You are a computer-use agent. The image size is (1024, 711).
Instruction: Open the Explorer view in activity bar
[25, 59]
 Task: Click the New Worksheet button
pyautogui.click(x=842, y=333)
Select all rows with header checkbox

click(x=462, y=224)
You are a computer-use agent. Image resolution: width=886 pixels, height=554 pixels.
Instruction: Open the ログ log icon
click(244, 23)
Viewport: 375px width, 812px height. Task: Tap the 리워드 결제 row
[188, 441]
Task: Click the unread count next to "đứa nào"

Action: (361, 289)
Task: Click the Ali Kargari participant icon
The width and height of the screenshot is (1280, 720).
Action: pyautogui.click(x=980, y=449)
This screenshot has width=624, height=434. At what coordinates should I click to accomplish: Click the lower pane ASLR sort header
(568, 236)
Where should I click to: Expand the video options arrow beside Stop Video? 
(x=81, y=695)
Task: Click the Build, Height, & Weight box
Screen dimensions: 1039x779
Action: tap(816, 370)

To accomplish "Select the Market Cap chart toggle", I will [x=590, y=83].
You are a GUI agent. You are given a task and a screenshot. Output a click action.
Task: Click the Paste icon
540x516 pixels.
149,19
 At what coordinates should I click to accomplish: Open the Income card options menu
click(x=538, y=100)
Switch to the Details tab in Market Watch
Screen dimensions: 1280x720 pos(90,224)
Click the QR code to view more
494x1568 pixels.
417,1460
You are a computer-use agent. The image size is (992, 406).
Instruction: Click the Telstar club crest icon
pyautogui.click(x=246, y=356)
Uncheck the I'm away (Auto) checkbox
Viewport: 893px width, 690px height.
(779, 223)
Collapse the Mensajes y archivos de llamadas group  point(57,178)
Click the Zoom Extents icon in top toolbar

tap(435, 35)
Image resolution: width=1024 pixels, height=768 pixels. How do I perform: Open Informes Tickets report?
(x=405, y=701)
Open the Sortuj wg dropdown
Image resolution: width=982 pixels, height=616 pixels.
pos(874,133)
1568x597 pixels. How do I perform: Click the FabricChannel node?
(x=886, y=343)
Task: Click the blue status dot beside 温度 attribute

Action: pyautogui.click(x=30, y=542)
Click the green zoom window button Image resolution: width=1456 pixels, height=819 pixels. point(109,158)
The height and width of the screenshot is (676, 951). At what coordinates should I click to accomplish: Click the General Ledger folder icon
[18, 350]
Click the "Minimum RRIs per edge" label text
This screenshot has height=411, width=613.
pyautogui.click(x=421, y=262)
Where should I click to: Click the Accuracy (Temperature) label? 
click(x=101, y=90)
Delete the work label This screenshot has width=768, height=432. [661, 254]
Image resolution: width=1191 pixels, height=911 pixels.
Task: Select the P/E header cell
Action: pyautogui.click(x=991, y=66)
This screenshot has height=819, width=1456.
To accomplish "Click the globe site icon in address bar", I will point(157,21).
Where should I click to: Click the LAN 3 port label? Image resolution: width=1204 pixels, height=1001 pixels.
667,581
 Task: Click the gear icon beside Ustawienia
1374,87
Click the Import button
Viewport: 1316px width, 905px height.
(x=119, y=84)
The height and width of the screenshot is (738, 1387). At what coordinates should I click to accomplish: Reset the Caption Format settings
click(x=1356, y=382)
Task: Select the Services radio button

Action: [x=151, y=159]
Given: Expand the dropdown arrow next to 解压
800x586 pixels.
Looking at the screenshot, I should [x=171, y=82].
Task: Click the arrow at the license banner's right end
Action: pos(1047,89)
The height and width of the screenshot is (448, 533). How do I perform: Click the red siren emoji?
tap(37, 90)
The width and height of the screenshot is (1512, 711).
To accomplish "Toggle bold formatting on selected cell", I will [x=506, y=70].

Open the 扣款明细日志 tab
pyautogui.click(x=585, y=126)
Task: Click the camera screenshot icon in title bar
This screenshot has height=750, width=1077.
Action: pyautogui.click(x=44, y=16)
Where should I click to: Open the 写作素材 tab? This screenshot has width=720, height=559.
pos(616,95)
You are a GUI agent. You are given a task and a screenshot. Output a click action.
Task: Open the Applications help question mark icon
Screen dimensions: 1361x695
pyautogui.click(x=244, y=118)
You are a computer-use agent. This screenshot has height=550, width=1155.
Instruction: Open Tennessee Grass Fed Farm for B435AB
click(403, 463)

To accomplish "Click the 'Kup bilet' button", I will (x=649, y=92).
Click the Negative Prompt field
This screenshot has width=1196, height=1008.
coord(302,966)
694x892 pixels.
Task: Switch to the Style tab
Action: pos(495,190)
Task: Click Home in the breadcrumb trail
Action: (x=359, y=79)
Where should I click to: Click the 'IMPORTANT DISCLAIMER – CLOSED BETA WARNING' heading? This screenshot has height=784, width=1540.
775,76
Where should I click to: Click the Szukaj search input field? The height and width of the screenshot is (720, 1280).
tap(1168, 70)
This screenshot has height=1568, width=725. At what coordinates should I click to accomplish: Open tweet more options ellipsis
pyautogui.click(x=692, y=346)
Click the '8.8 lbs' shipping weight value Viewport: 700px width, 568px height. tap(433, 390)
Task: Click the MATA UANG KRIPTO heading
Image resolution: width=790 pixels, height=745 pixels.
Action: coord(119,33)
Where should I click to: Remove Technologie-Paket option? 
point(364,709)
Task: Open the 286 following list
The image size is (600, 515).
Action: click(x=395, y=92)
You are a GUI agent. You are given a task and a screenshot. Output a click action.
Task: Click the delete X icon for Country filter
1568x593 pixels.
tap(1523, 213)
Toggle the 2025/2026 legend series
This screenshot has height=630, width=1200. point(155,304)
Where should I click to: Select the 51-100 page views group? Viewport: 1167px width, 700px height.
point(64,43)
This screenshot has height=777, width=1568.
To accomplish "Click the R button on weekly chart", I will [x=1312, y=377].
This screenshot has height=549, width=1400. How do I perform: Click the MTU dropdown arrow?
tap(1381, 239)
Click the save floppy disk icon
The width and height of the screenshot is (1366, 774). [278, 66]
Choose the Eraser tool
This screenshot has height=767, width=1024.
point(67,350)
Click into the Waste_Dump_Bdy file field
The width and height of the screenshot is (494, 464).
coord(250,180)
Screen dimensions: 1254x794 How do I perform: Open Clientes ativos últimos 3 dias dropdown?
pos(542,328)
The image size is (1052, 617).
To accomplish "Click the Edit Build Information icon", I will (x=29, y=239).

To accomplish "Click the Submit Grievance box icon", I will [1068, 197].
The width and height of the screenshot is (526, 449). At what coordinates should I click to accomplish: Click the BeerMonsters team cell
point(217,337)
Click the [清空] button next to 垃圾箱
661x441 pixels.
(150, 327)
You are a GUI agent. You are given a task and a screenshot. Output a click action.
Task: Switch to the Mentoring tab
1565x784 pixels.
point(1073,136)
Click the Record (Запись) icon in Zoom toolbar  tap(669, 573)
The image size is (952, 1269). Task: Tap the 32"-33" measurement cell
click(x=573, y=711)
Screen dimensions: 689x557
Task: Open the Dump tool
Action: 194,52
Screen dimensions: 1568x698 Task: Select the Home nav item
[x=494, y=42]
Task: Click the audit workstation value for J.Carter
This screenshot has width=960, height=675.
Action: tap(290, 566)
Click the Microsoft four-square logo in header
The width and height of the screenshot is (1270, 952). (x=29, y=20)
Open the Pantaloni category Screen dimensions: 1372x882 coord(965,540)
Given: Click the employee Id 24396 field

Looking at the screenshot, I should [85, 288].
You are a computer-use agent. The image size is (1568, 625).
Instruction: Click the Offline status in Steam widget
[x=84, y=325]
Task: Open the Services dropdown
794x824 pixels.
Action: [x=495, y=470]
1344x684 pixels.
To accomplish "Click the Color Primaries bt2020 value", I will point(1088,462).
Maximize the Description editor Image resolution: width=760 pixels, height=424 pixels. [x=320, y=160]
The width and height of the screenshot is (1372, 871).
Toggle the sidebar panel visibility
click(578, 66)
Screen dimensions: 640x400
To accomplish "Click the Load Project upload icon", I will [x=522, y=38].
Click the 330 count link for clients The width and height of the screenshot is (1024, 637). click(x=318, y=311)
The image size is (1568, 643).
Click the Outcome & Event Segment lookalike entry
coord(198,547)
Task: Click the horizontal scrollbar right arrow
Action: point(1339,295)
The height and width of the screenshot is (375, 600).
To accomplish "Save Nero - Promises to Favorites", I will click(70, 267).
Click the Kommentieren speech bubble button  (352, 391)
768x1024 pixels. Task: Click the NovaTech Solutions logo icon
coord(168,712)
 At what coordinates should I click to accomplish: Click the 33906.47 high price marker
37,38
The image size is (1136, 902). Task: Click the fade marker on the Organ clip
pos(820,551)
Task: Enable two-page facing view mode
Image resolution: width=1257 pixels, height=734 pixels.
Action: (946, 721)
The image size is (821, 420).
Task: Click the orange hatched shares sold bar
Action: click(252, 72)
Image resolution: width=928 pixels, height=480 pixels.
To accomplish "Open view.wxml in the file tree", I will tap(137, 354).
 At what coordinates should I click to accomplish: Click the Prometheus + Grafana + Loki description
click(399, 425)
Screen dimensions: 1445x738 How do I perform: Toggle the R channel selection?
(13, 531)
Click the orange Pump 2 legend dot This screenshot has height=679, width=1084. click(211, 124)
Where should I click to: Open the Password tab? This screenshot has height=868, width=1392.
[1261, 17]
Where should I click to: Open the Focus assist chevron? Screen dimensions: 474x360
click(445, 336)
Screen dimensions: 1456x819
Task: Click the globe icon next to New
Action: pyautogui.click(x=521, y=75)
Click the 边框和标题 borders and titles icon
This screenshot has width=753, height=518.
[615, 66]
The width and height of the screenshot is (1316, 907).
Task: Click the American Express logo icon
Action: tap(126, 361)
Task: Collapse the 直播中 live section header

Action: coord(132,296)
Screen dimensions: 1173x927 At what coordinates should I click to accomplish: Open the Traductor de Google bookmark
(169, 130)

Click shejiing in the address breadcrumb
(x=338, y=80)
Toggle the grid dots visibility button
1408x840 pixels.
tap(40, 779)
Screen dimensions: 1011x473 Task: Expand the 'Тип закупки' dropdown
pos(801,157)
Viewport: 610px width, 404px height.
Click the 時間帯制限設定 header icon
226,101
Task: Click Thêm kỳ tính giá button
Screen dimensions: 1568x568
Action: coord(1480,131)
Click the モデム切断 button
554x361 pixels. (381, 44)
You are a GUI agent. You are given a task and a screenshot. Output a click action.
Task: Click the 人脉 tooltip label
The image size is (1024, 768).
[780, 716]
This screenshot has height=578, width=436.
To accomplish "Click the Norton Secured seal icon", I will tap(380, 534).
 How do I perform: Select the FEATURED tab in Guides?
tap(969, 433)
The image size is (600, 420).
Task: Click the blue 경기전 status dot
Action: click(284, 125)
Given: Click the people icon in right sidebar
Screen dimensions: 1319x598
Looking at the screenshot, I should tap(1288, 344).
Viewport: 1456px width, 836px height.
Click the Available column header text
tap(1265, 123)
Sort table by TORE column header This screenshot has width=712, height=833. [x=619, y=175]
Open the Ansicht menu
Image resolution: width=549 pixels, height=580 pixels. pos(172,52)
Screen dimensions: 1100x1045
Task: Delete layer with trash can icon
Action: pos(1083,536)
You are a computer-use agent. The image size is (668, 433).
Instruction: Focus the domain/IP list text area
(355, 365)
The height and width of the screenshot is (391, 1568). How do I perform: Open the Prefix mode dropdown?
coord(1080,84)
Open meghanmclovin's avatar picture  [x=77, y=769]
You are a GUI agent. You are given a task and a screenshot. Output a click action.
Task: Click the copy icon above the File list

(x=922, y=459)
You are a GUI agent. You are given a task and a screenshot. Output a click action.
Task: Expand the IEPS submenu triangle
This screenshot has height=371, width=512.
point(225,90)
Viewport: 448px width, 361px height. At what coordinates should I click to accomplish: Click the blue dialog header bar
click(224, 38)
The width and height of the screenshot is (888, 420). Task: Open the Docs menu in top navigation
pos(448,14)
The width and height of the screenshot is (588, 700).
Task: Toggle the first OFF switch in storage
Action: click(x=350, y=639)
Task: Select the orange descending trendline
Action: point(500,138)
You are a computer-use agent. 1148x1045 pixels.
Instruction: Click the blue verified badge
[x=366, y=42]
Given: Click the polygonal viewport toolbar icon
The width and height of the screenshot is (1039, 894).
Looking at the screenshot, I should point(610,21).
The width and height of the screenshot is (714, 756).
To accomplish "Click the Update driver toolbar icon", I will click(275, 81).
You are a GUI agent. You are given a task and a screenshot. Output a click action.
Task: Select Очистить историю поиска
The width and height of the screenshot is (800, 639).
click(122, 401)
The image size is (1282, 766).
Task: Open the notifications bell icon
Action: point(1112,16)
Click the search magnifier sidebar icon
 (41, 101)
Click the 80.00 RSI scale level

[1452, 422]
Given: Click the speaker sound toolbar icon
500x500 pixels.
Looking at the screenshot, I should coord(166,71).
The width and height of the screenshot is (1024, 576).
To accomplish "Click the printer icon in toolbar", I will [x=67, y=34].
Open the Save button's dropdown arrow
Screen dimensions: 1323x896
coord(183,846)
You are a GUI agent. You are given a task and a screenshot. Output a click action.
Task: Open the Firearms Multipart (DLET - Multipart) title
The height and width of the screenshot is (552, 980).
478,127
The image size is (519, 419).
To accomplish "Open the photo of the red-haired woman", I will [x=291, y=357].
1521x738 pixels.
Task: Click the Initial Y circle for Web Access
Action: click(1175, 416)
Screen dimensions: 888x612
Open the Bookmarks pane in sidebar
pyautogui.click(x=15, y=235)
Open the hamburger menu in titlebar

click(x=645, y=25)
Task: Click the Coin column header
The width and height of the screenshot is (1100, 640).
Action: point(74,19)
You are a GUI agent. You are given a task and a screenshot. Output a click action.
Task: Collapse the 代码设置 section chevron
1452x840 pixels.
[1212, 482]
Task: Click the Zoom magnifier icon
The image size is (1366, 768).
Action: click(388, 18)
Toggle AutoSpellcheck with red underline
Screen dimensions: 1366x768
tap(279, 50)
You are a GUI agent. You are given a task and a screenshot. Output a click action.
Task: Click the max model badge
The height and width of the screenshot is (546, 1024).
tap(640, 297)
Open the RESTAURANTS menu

•••

# [BRIEF]
Could you set down, exactly as written, the lines above between the one holding "Task: Select Очистить историю поиска" and the one holding "The image size is (519, 419).", inclusive, and nothing more?

# [YOUR RESPONSE]
Task: Select Очистить историю поиска
The width and height of the screenshot is (800, 639).
click(122, 401)
The image size is (1282, 766).
Task: Open the notifications bell icon
Action: point(1112,16)
Click the search magnifier sidebar icon
 (41, 101)
Click the 80.00 RSI scale level

[1452, 422]
Given: Click the speaker sound toolbar icon
500x500 pixels.
Looking at the screenshot, I should coord(166,71).
The width and height of the screenshot is (1024, 576).
To accomplish "Click the printer icon in toolbar", I will [x=67, y=34].
Open the Save button's dropdown arrow
Screen dimensions: 1323x896
coord(183,846)
You are a GUI agent. You are given a task and a screenshot. Output a click action.
Task: Open the Firearms Multipart (DLET - Multipart) title
The height and width of the screenshot is (552, 980).
478,127
The image size is (519, 419).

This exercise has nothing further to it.